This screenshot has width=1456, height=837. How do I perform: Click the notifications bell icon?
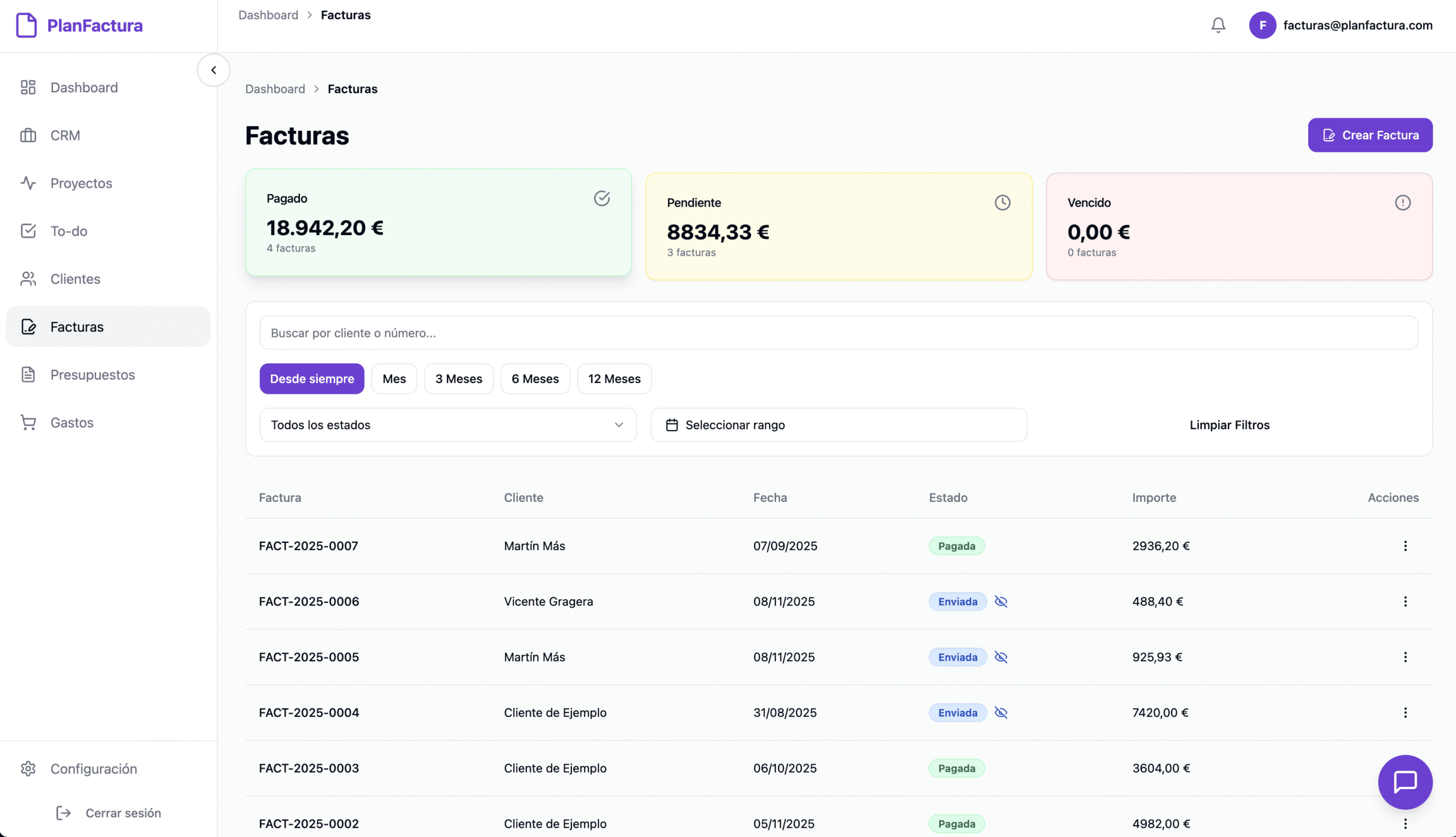1218,25
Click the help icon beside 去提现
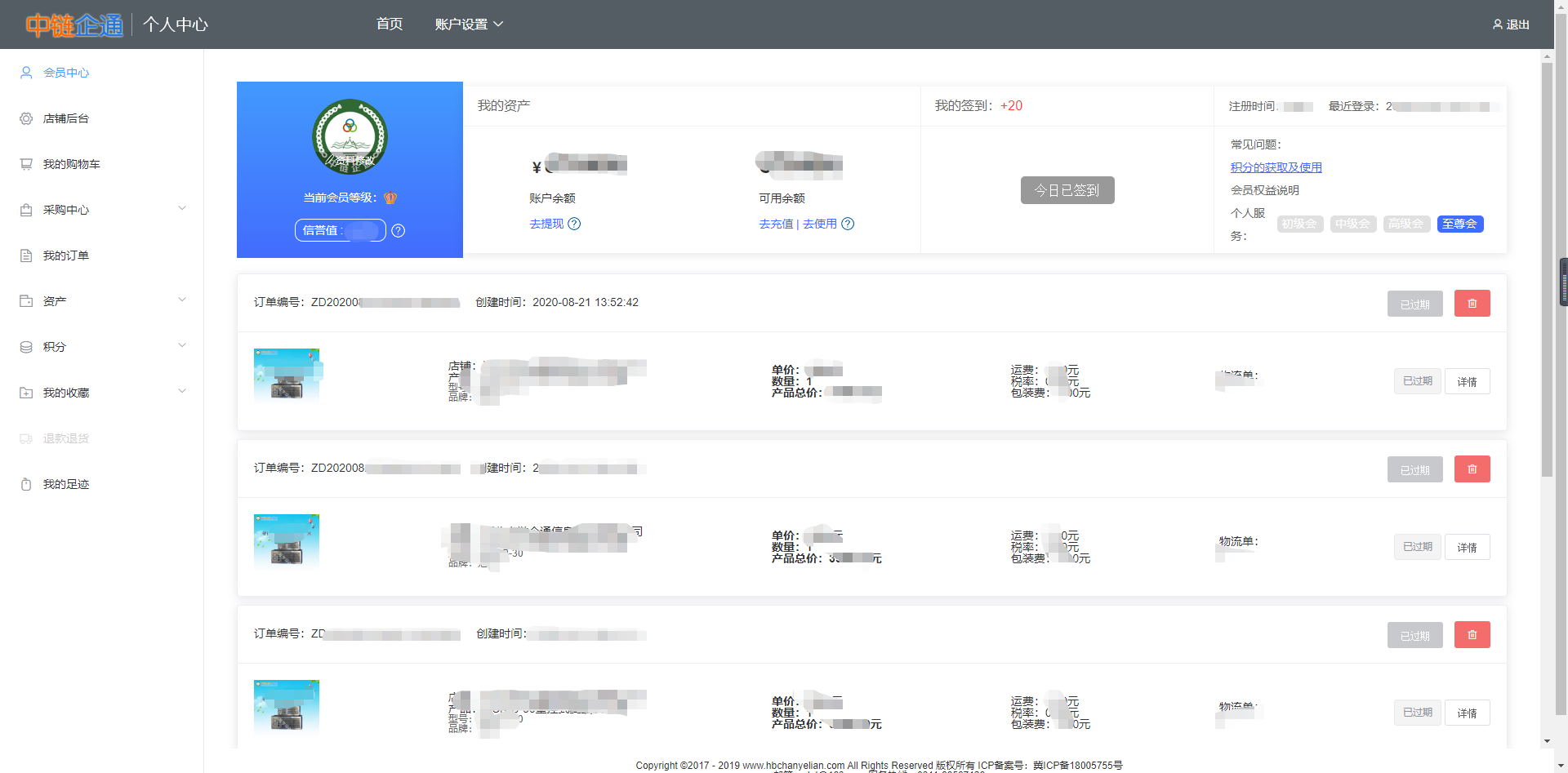 pos(574,224)
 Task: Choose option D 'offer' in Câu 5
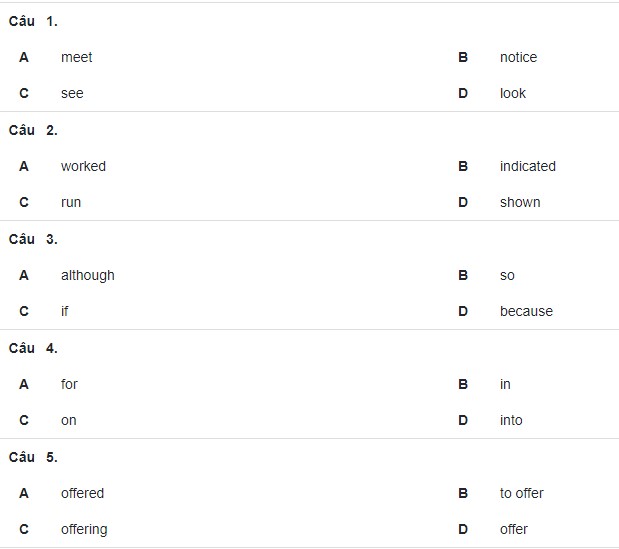514,529
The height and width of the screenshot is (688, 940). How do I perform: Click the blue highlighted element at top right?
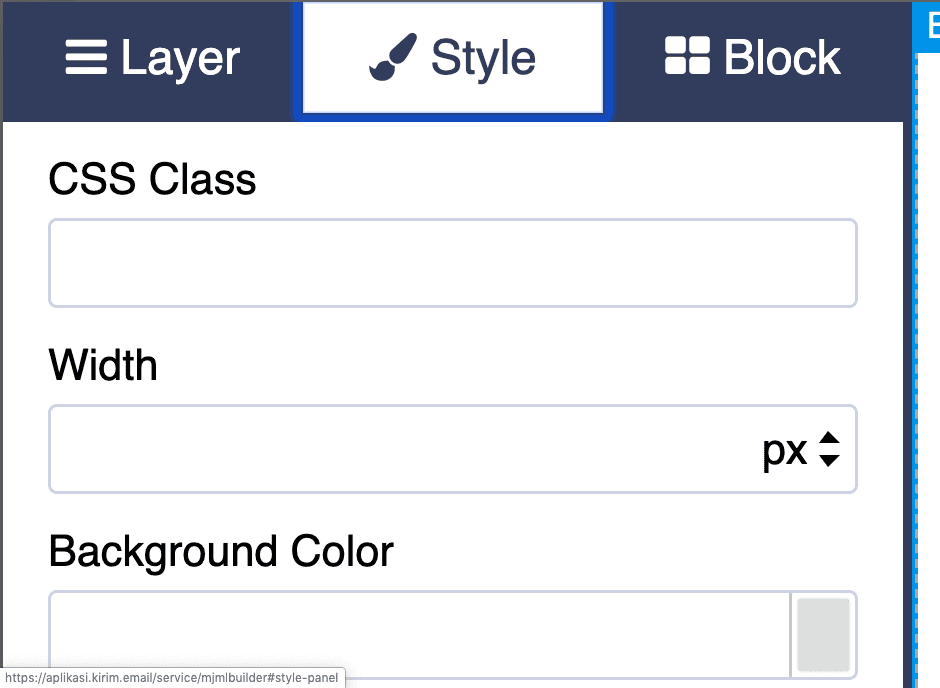pyautogui.click(x=929, y=20)
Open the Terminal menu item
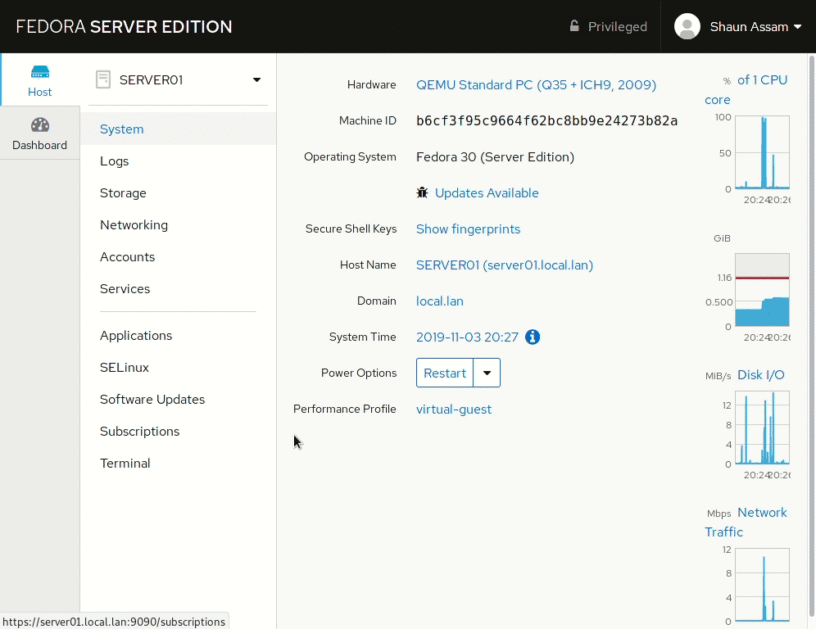Image resolution: width=816 pixels, height=629 pixels. [x=125, y=463]
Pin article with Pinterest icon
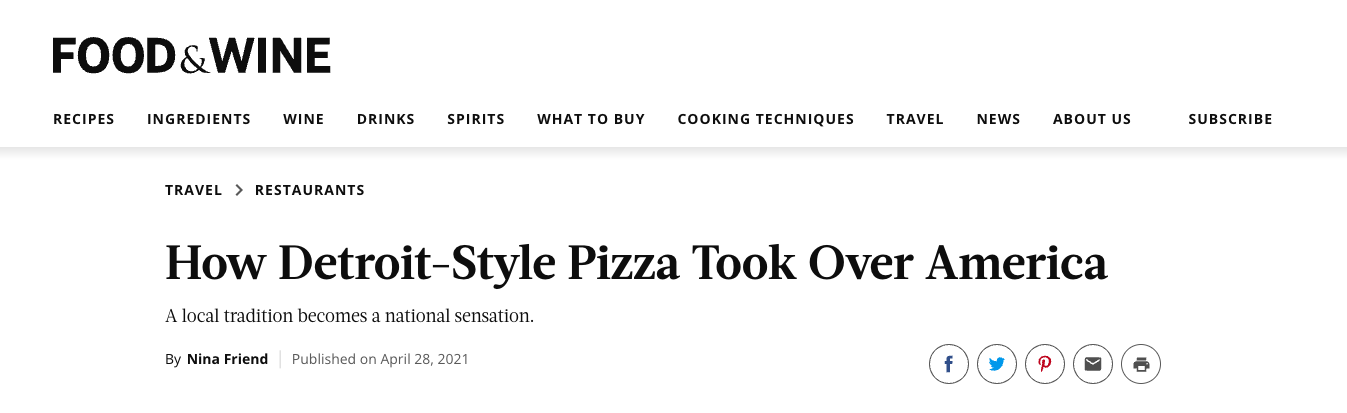Viewport: 1347px width, 413px height. click(1045, 364)
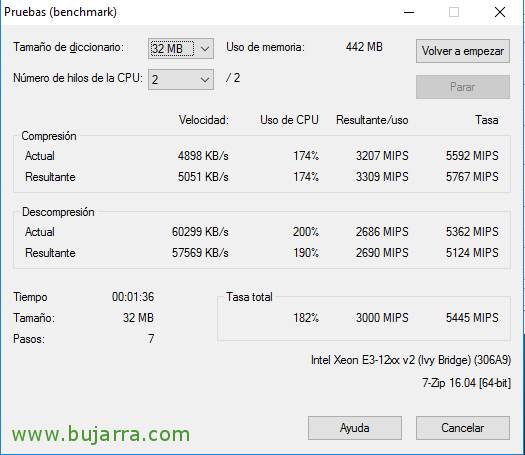Click the Volver a empezar button
Screen dimensions: 525x455
[x=463, y=51]
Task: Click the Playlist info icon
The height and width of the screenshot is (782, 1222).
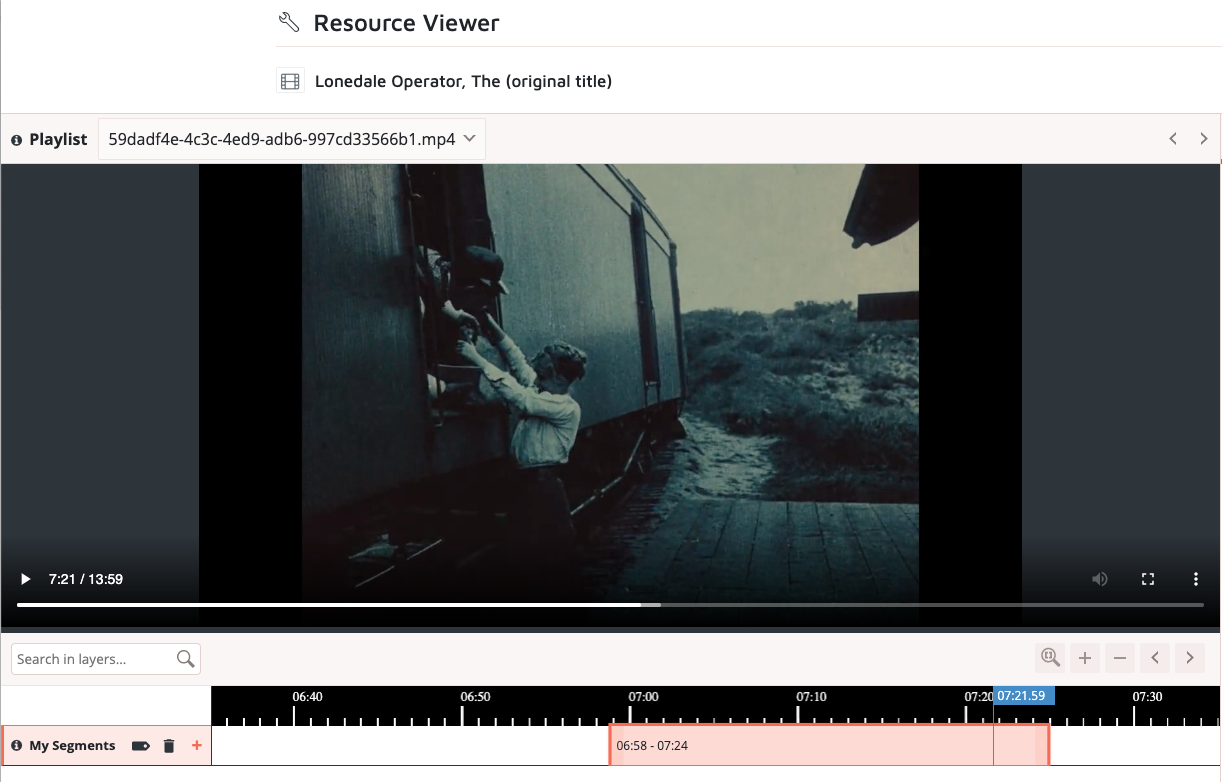Action: coord(16,140)
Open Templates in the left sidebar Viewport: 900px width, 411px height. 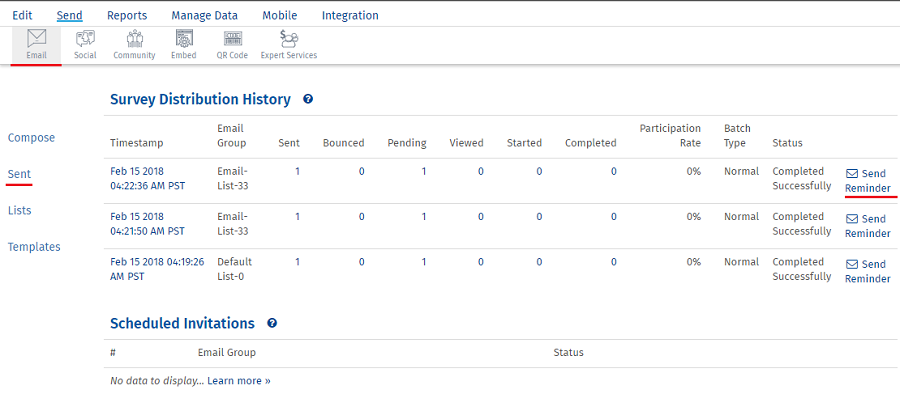pos(34,247)
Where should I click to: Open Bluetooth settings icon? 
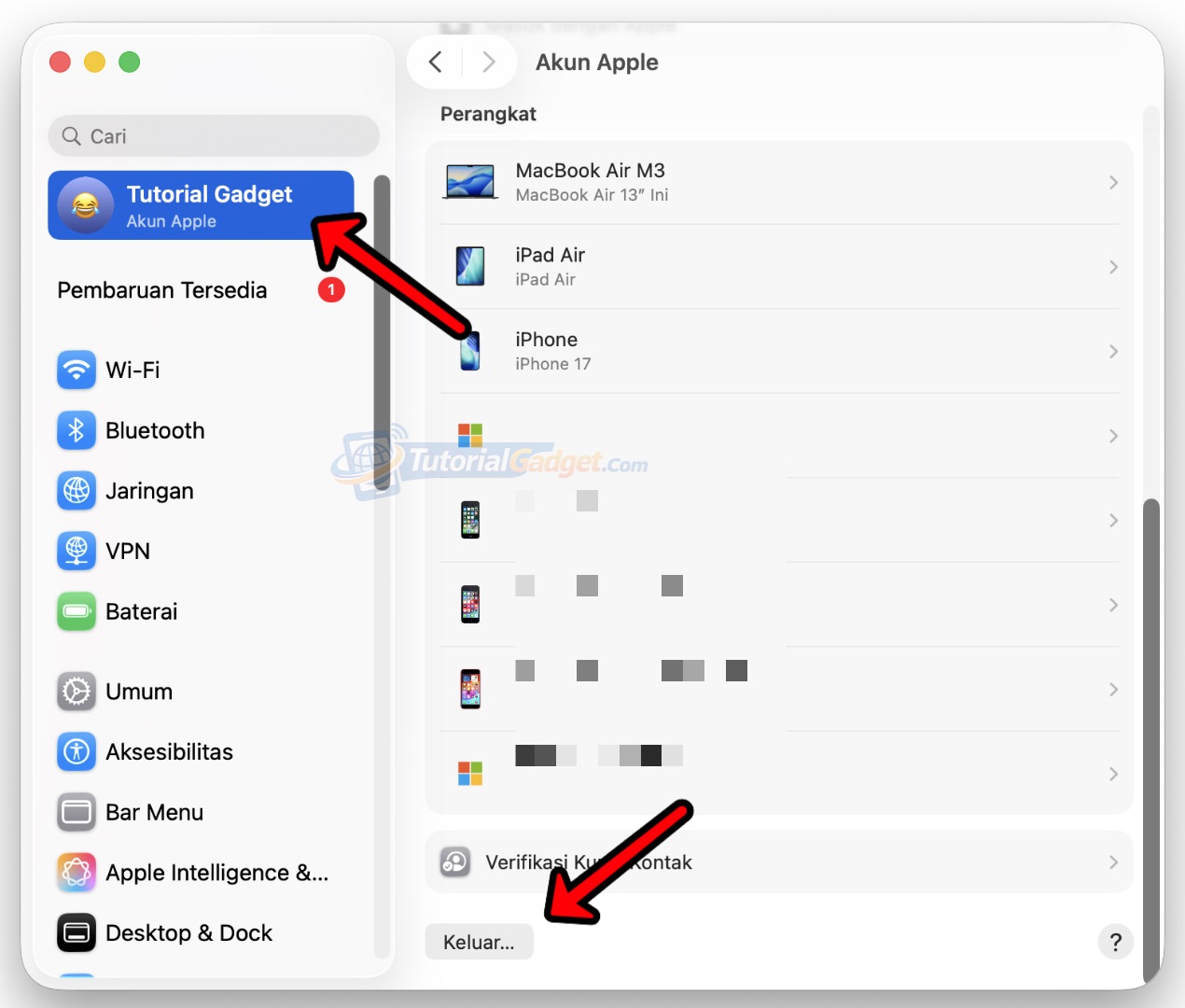77,430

========================

▶ What you need to do
Quote word for word the lines of the material starting with the line that contains "Where should I" and going on through the end of the material, leaving out the pictures.

▶ Result for this exercise
Where should I click to: Open Bluetooth settings icon? 
77,430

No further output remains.